Loading/Saving functions

  • loadMats(byKeywords): append fishStack to an existing ABLITZER obj

    • ABLITZER method
    • arg1: keywords to filter files
    • arg2: append data / rewrite Data
  • loadYamls(byKeywords): import yaml files to matlab

    • ABLITZER method
    • arg1: keywords to filter files
    • arg2: append data / rewrite Data
    • arg3: old-flag to deal with old yaml files
  • saveData(by keywords/size): save fishStack in ABLITZER obj into multiples files

    • ABLITZER method
    • arg0: savingPath
    • arg1: which keywords to be classified
    • arg2: size to be divided
  • saveTrialsMat: save trial-by-trial mat in files

    • global function
    • structure needs to be defined

Utility functions (classification/finding/search for)
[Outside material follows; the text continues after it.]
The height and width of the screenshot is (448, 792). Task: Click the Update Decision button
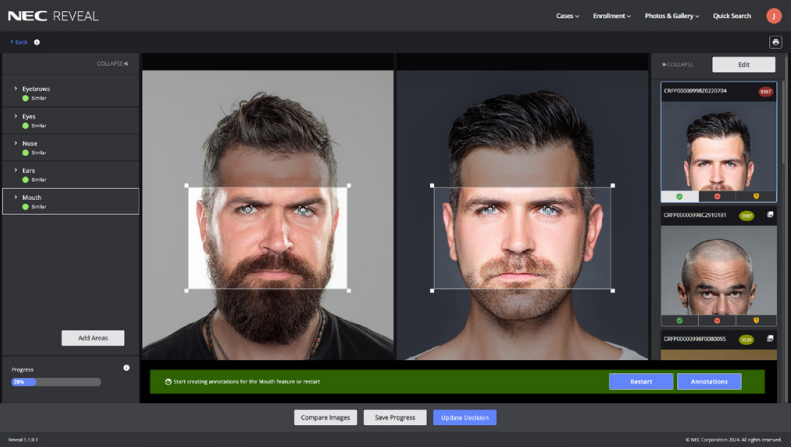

  • classifyFish: classify fish in groups by keys (e.g., ages, strains)

    • ABLITZER method
  • findFish: find specific fish by key-value pair or keywords

    • ABLITZER method
  • removeInvalidData: remove FISHDATA (in pair) whose data quality lower than the threshold

    • ABLITZER method
  • outputFeatures: output as print-out message/variable (struct)

    • ABLITZER method
    • arg1: indices to output (all/selective)

Analysis functions

  • evaluateDataQuality:
  • calcPItime(PositionalIndex):
    • FISHDATA method
    • phaseByPhase
      • add trials' values for each phase
      • add increments in RESDATA
  • calcPIturn(TurningIndex):
    • FISHDATA method
    • phaseByPhase
      • add trials' values for each phase
      • add increments in RESDATA
  • calcPIshock(ShockIndex):
    • FISHDATA method
    • phaseByPhase
      • add trials' values for each phase
  • [ifLearned, MemLen] = sayIfLearned
    • FISHDATA method
    • add "MemoryLength" in seconds
    • "ExtinctTime" should be converted to the idxFrame / seconds from the experiment beginning.

Plotting functions

  • plotPIs: plot performance index (positional/turning/shock) of different groups (1. exp only; 2. with self-control; 3. with unpaired control)

    • ABLITZER method
    • arg1: metric type (positional/turning/shock)
    • arg2: (number of arguments) which groups to plot (1. exp only; 2. with self-control; 3. with unpaired control)
  • plotDistance2centerline:

    • (FishData method)
    • arg1: the entire process / test-phase only / baseline-phase / training-phase
    • arg2: pixelSize
    • arg3: w/o extinction point (blue triangle)
    • arg4: w/o shocking events (red filled-circles)
    • arg5: w/o shadows to demarcate consecutive phases
  • plotLearningCurves: plot performance index (positional/turning/shock) of different classes (1. learners only; 2. with non-learners; 3. with all)

    • ABLITZER method
    • arg1: metric type (positional/turning/shock)
    • arg2: which classes to plot (1. learners only; 2. with non-learners; 3. with all)
    • we can also design a global function to deal with saved trialBytrialPImat.
  • histPlotMemLen: plot the histograms of memory lengths of different cases

    • ABLITZER method
    • arg1: which case(s) to plot. (white-black checkerboard, red-black checkerboard, pure-black patterns)
    • arg2: binEdges/width
  • plotOntogeny: plot different metrics (memory length, positional index increments, turning index increments) versus ages.

    • ABLITZER method
    • arg1: ages

Demo scripts

  • plot Figures 1-4
  • basic usages
    • arg2: corresponding indices to ages
    • arg3: metrics (memory length, positional index increments, turning index increments)